Task statement: Every record should be written out again in full, with no character altered.

Material to process:
#####
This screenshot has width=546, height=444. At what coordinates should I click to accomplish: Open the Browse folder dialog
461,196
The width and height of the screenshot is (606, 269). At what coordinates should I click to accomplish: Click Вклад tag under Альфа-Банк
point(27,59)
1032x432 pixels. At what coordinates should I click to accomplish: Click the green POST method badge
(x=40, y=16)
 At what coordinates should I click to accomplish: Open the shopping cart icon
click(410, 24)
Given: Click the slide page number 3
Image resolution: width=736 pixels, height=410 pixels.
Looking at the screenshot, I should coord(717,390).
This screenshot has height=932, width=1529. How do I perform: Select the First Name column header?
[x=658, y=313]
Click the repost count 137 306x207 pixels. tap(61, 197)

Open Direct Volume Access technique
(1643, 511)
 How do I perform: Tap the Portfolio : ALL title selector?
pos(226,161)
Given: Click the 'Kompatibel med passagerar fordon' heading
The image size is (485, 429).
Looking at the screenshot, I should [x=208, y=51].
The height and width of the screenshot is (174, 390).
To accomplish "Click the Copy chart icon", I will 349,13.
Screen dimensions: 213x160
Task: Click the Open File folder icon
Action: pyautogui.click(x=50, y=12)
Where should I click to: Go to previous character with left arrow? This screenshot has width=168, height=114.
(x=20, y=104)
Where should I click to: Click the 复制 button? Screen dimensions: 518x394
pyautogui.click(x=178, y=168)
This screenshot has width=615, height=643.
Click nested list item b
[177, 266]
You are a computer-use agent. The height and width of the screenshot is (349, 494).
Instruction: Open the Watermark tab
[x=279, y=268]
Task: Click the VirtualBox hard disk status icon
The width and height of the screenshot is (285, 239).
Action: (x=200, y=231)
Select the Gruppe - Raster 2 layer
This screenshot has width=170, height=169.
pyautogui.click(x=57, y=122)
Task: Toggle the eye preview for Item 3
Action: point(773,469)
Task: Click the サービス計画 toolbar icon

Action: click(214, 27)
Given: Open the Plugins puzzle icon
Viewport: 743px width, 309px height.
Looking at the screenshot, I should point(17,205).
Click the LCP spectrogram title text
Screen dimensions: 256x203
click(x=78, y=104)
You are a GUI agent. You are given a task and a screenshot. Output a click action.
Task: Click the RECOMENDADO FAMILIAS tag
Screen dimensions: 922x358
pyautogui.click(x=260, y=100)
#####
Written solution:
This screenshot has width=546, height=444. At what coordinates should I click to accomplish: Open the Browse folder dialog
461,196
The width and height of the screenshot is (606, 269). At what coordinates should I click to accomplish: Click Вклад tag under Альфа-Банк
point(27,59)
1032x432 pixels. At what coordinates should I click to accomplish: Click the green POST method badge
(x=40, y=16)
 At what coordinates should I click to accomplish: Open the shopping cart icon
click(410, 24)
Given: Click the slide page number 3
Image resolution: width=736 pixels, height=410 pixels.
Looking at the screenshot, I should coord(717,390).
This screenshot has height=932, width=1529. How do I perform: Select the First Name column header?
[x=658, y=313]
Click the repost count 137 306x207 pixels. tap(61, 197)

Open Direct Volume Access technique
(1643, 511)
 How do I perform: Tap the Portfolio : ALL title selector?
pos(226,161)
Given: Click the 'Kompatibel med passagerar fordon' heading
The image size is (485, 429).
Looking at the screenshot, I should [x=208, y=51].
The height and width of the screenshot is (174, 390).
To accomplish "Click the Copy chart icon", I will 349,13.
Screen dimensions: 213x160
Task: Click the Open File folder icon
Action: pyautogui.click(x=50, y=12)
Where should I click to: Go to previous character with left arrow? This screenshot has width=168, height=114.
(x=20, y=104)
Where should I click to: Click the 复制 button? Screen dimensions: 518x394
pyautogui.click(x=178, y=168)
This screenshot has width=615, height=643.
Click nested list item b
[177, 266]
You are a computer-use agent. The height and width of the screenshot is (349, 494).
Instruction: Open the Watermark tab
[x=279, y=268]
Task: Click the VirtualBox hard disk status icon
The width and height of the screenshot is (285, 239).
Action: (x=200, y=231)
Select the Gruppe - Raster 2 layer
This screenshot has width=170, height=169.
pyautogui.click(x=57, y=122)
Task: Toggle the eye preview for Item 3
Action: point(773,469)
Task: Click the サービス計画 toolbar icon

Action: click(214, 27)
Given: Open the Plugins puzzle icon
Viewport: 743px width, 309px height.
Looking at the screenshot, I should point(17,205).
Click the LCP spectrogram title text
Screen dimensions: 256x203
click(x=78, y=104)
You are a GUI agent. You are given a task and a screenshot. Output a click action.
Task: Click the RECOMENDADO FAMILIAS tag
Screen dimensions: 922x358
pyautogui.click(x=260, y=100)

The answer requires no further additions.